Le baron de Damas saisit avec empressement cette occasion de faire agréer à M. le comte Belliard les assurances de sa haute considération.

En apprenant en Amérique que le gouvernement des Bourbons ne mettait pas d'obstacle à son retour en Europe, Joseph écrivit le 29 septembre 1826 à Madame de Villeneuve[52]:

Ma chère belle-sœur,

Je reçois votre lettre du 5 août; je n'ai jamais eu l'intention d'aller à Bruxelles; si l'on m'avait accordé de bonne grâce le séjour de la Toscane, j'aurais été volontiers y faire une visite à ma mère, avec l'espoir de ramener ma femme en Amérique où je suis trop bien pour ne pas désirer d'en faire partager le séjour à Julie.

Je suis toujours bien reconnaissant, ma chère belle-sœur, des preuves sans cesse renaissantes de votre tendre amitié; Désirée et son mari sont aussi très excellents pour moi; les bons consolent ainsi des indifférents.

Pendant son exil en Amérique, le roi Joseph avait pris l'habitude de mettre en note, dans une sorte de journal quotidien, tout ce qui se passait autour de lui, et lui était personnel. Nous trouvons dans ce journal quelques mots relatifs à un homme, M. de Persigny, qui, ministre et créé duc par Napoléon III, a marqué sous le second Empire. Voici les notes de Joseph, que M. Fialin de Persigny était venu trouver à Londres, en avril 1835, pour le déterminer à entrer dans une sorte de complot bonapartiste:

M. le vicomte de Persigny, rue d'Artois, no 48, à Paris, et à Londres à Grillion, hôtel Albermale Street, arrive avec un billet de M. Presle à M. Maillard; il est l'auteur du no 1 de l'Occident français, il est âgé de 26 ans et paraît plus jeune encore; il montra un excessif enthousiasme pour la mémoire de l'Empereur et même pour le nom de sa famille, dans l'entretien d'une demi-heure que j'ai eu avec lui avant le dîner. Je me retirai de bonne heure; il causa jusqu'à deux heures du matin avec MM. Sari, Thibaud, etc.

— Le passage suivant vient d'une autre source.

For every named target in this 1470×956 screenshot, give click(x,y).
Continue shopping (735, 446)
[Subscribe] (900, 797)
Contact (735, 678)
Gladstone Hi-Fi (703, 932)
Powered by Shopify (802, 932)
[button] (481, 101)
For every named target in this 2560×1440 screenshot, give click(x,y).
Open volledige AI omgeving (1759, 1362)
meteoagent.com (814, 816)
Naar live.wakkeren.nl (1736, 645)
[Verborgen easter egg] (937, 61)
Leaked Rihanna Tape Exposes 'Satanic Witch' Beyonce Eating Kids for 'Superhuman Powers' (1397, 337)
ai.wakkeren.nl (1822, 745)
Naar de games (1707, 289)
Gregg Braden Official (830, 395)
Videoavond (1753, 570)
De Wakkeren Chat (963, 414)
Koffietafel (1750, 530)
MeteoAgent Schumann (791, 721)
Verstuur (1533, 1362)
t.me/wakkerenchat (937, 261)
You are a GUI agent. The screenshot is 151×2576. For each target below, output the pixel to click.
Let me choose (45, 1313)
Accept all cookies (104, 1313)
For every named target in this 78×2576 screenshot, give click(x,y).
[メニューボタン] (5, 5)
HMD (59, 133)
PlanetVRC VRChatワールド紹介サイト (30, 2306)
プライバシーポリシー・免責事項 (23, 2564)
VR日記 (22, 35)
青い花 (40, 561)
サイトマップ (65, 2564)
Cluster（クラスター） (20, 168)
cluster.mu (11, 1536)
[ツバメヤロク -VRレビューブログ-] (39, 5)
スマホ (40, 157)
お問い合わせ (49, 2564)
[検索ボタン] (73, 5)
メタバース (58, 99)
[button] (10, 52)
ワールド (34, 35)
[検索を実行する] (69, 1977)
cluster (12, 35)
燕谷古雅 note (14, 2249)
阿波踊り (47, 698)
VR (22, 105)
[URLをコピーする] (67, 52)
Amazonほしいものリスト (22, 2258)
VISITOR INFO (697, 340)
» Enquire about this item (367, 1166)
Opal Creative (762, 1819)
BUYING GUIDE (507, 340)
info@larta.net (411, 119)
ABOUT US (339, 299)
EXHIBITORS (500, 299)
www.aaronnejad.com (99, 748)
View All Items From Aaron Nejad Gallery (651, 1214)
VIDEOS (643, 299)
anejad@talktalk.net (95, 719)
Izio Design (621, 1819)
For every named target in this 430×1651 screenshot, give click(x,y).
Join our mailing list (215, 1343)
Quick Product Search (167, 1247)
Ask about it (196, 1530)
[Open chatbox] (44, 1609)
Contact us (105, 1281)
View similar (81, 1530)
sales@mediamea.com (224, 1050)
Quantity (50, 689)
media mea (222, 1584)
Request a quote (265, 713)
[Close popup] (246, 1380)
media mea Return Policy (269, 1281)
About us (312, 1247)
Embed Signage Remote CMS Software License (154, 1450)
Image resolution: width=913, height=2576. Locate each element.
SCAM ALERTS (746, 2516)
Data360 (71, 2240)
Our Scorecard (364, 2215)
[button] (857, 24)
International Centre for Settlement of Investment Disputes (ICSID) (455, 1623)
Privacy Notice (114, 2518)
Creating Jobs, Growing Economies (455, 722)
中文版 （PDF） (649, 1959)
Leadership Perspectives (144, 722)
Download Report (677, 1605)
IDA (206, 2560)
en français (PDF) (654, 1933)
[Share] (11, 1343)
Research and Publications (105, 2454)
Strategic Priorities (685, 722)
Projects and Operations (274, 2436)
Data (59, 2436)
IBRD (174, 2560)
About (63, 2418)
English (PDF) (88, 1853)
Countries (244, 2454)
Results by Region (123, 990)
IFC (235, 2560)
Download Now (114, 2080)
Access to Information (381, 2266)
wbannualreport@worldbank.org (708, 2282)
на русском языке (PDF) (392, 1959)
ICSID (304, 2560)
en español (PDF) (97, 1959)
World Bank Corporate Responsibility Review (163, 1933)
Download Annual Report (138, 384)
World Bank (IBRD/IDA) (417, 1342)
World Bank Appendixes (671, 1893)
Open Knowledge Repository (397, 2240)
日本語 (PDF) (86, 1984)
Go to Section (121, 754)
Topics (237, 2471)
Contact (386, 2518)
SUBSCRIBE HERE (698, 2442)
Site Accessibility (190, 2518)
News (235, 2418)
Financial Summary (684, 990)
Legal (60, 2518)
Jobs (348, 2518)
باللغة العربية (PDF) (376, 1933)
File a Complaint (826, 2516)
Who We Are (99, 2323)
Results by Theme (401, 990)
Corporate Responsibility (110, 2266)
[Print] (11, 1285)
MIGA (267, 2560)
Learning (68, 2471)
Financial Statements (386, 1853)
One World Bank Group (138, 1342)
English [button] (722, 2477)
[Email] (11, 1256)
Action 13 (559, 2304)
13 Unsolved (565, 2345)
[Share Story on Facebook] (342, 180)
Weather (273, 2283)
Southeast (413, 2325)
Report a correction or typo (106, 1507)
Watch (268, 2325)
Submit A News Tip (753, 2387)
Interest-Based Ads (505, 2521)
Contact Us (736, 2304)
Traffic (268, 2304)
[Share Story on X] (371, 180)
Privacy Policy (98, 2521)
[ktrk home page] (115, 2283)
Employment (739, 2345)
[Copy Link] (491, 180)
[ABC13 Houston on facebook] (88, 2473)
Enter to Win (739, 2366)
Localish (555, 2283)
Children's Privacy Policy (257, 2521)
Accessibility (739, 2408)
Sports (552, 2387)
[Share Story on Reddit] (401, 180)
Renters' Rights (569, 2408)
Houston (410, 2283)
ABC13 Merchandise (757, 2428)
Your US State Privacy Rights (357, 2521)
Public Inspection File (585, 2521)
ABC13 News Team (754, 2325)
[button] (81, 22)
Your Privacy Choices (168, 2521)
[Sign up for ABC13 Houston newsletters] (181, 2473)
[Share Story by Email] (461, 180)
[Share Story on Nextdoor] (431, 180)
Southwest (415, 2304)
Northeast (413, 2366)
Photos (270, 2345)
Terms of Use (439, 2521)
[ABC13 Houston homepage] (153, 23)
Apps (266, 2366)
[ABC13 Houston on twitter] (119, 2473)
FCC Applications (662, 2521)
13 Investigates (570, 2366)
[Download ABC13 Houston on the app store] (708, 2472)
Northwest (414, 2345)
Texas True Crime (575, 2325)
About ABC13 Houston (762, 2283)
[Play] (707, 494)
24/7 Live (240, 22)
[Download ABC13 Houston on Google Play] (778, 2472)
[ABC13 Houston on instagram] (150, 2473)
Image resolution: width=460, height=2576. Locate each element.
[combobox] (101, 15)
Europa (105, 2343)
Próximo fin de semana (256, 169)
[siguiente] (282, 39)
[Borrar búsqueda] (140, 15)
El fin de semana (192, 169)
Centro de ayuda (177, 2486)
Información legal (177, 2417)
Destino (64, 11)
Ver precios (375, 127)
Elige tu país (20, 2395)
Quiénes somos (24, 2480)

5 Avril dimanche. Je descends à déjeuner, j'ai un long entretien avec M. de Persigny, il paraît plein d'ardeur, il est partisan le plus absolu du caractère et des desseins de l'Empereur, il a pleuré comme un enfant en voyant son écriture; il s'exprime facilement et avec talent, cependant il ne m'est adressé par personne que je connaisse, il se dit de Roanne sur la Loire, sa famille tient aux Bourbons dont il a entièrement abandonné la cause.

6 Avril. Je vais à Londres, j'y mène M. de Persigny, je descends avec Maillard chez le docteur O'Méara.

19 Avril, jour de Pâques. M. le vicomte de Persigny me parle encore de ses projets, je lui en fais sentir l'inopportunité actuelle; il me remet un écrit que je ne lis qu'à ma rentrée dans ma chambre. Je promène avec lui, Sari et Maillard.